**Provided material:**
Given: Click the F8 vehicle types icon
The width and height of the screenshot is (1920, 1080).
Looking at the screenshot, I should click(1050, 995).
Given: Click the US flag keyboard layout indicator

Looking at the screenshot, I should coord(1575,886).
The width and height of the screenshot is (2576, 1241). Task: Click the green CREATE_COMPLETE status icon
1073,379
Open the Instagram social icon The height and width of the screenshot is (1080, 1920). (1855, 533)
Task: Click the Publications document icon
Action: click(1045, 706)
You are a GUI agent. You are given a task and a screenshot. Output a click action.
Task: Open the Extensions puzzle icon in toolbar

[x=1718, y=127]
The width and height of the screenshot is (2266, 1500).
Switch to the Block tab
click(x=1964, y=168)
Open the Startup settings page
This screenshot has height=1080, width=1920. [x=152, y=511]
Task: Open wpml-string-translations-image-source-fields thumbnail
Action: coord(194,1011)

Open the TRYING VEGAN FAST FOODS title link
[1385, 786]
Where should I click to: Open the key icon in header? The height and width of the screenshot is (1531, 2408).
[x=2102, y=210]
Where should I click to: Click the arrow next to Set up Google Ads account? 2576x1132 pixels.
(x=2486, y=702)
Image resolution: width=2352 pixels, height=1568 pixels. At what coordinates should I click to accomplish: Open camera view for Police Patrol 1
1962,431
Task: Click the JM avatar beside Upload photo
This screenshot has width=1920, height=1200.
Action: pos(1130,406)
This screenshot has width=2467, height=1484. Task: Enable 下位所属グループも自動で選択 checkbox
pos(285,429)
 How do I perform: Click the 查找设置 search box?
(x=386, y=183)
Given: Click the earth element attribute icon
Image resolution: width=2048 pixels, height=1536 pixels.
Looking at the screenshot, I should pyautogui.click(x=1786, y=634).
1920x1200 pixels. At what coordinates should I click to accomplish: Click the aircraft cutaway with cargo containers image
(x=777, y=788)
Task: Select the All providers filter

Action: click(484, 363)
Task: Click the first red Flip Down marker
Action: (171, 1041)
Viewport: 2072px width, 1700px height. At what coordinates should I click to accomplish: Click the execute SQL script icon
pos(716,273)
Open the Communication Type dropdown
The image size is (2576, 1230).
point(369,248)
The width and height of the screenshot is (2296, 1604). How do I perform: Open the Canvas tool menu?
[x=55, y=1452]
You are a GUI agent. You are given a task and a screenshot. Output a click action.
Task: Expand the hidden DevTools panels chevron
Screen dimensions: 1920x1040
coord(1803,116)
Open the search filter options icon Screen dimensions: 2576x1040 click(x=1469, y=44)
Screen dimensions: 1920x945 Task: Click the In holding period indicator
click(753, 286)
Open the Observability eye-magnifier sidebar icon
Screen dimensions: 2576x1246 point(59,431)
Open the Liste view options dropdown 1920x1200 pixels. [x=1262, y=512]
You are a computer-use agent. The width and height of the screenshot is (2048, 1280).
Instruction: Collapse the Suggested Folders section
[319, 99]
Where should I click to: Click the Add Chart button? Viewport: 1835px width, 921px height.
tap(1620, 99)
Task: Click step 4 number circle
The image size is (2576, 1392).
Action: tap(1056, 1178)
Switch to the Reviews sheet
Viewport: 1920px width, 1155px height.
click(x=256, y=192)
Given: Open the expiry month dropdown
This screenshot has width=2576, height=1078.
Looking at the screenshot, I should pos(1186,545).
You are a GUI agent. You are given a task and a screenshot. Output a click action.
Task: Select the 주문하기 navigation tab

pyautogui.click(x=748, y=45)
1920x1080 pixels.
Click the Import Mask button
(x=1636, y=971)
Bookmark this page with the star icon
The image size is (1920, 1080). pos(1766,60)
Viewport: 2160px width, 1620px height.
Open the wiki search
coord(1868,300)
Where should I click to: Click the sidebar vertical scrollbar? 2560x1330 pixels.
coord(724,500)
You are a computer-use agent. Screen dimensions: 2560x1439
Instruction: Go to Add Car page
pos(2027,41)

**Prompt:** Which lines of the material contain the string "options"? List each of them.

**Expected answer:**
Open the search filter options icon Screen dimensions: 2576x1040 click(x=1469, y=44)
Open the Liste view options dropdown 1920x1200 pixels. [x=1262, y=512]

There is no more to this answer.